## INSTRUCTIONS FOR THE TASK
Render the stretch from the line containing "Tap the blue compose tweet plus button" through the line containing "tap(631, 1146)", both included, as a numbered list with blank lines omitted. Leave the pictures out.

## LISTED ENTRIES
**********

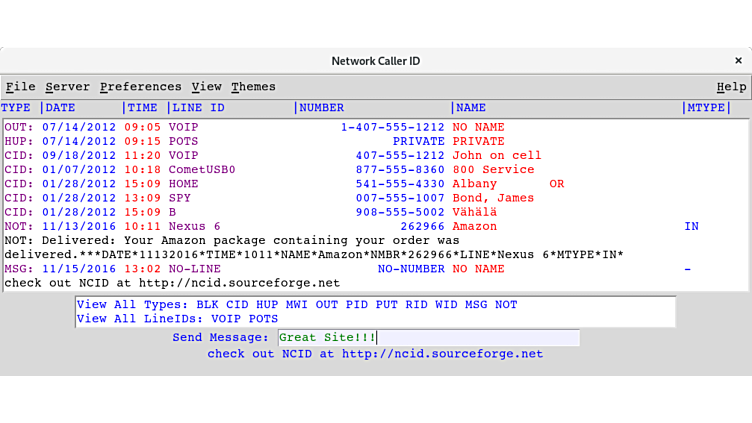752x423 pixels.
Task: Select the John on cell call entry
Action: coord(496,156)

**********

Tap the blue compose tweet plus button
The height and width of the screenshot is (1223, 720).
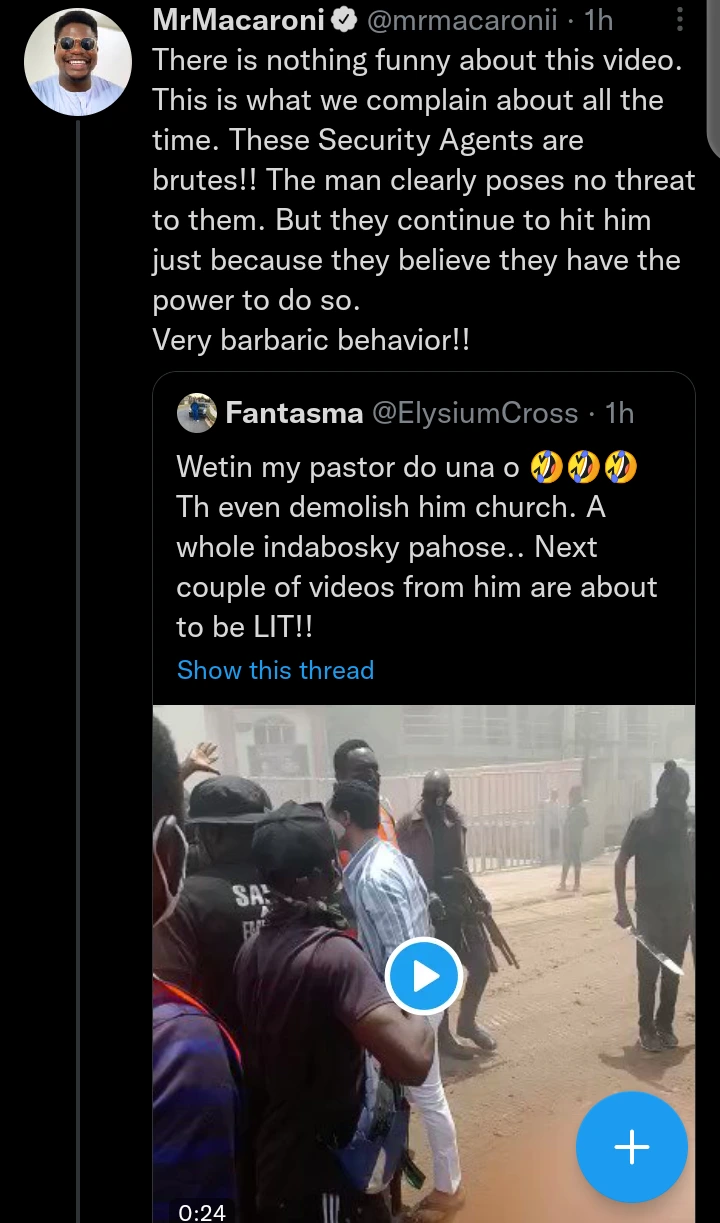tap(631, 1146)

**********

## PROBLEM SOLUTION
1. Tap the blue compose tweet plus button
2. The height and width of the screenshot is (1223, 720).
3. tap(631, 1146)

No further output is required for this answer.